======== Task inputs ========

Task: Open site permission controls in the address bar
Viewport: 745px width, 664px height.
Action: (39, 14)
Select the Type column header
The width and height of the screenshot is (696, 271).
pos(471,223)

========

* **What needs to be done**: Word for word, write out every entry shown above.

* **Solution for this task**:
Task: Open site permission controls in the address bar
Viewport: 745px width, 664px height.
Action: (39, 14)
Select the Type column header
The width and height of the screenshot is (696, 271).
pos(471,223)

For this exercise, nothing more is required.